[Assigned task]: Copy the listing verbatim, excluding any images found in it.
┌─ Dataset records
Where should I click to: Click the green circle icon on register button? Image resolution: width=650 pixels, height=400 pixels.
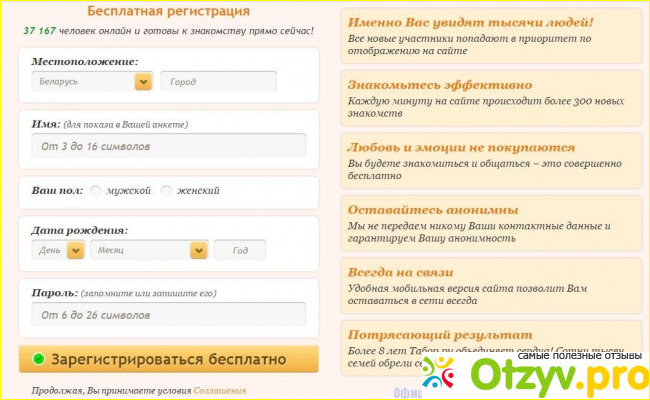(x=38, y=359)
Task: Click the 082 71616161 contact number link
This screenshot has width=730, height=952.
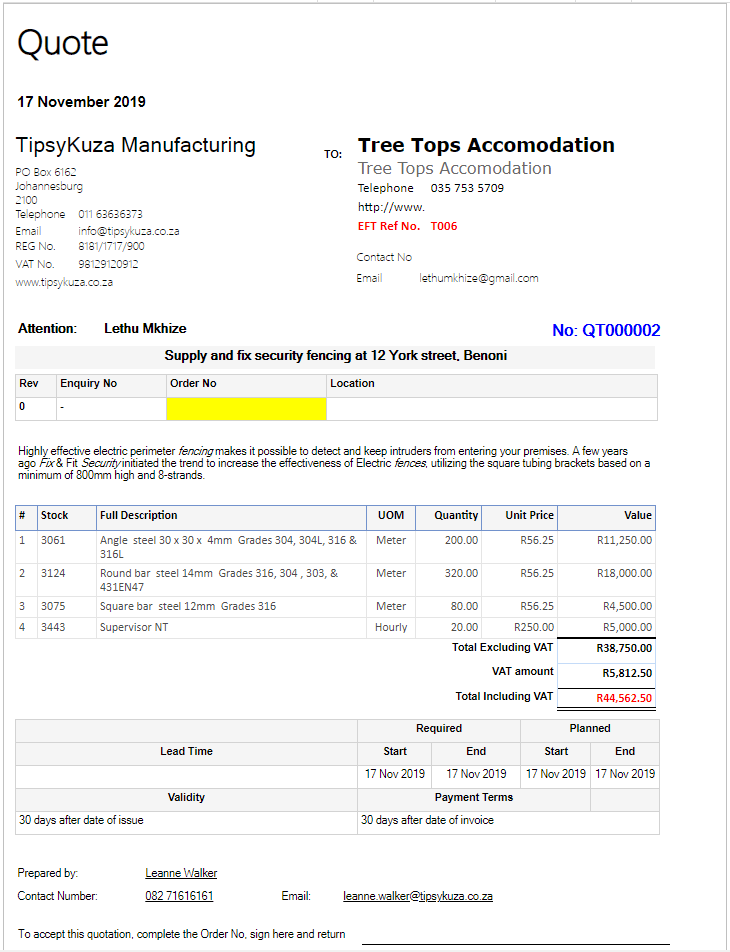Action: (179, 896)
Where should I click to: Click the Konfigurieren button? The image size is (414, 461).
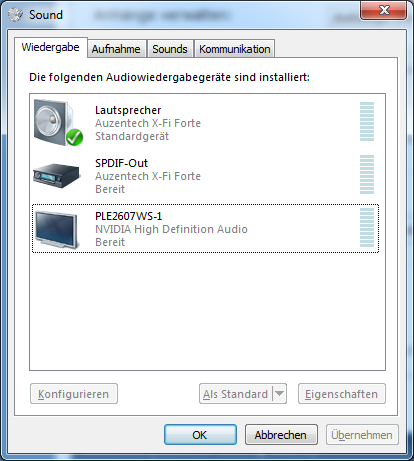click(x=74, y=394)
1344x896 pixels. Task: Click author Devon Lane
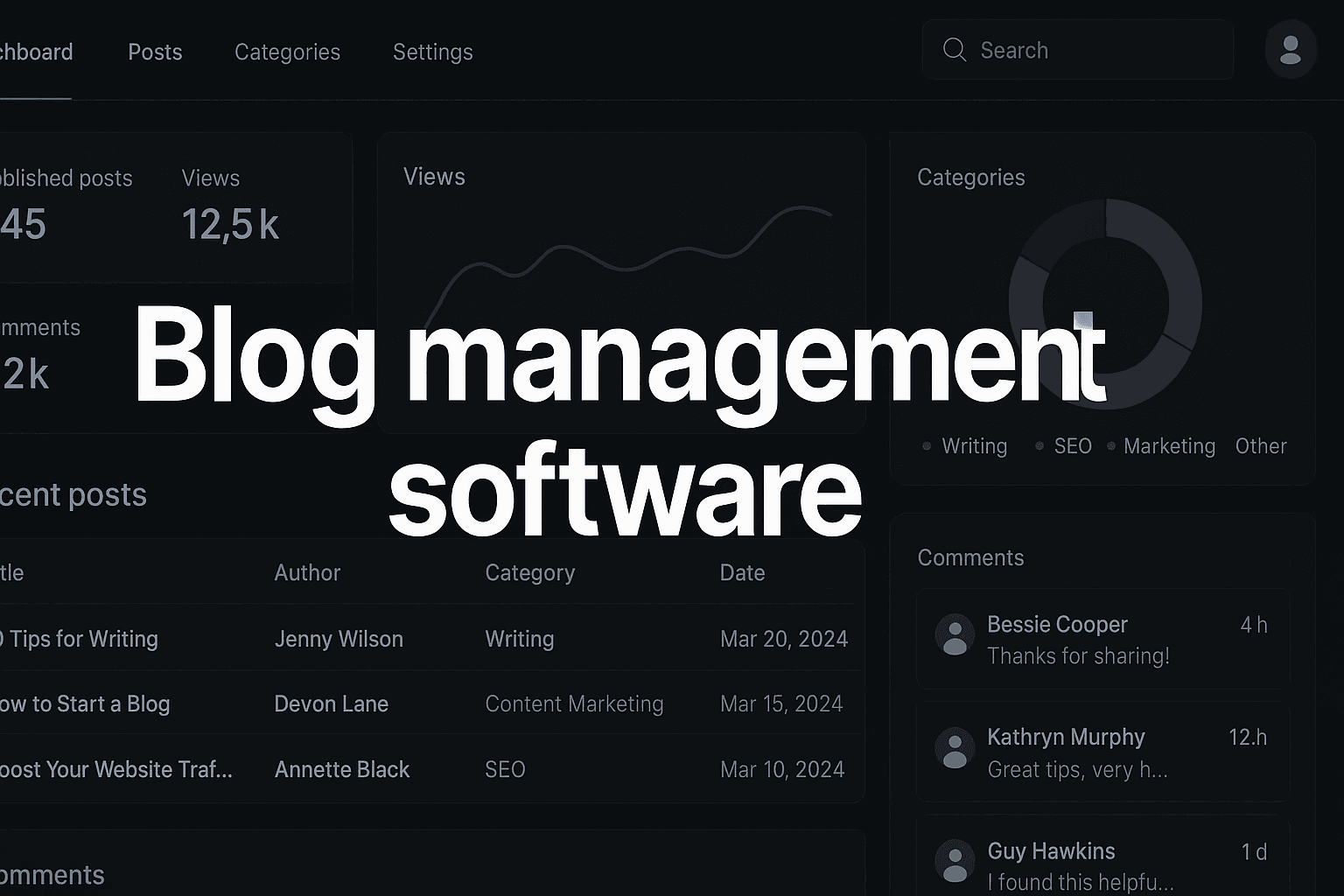[x=332, y=704]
└─
[Task solution]:
Where should I click to: Click the green circle icon on register button? Image resolution: width=650 pixels, height=400 pixels.
(x=38, y=359)
Task: Click the 082 71616161 contact number link
This screenshot has width=730, height=952.
Action: (179, 896)
Where should I click to: Click the Konfigurieren button? The image size is (414, 461).
click(x=74, y=394)
1344x896 pixels. Task: Click author Devon Lane
[x=332, y=704]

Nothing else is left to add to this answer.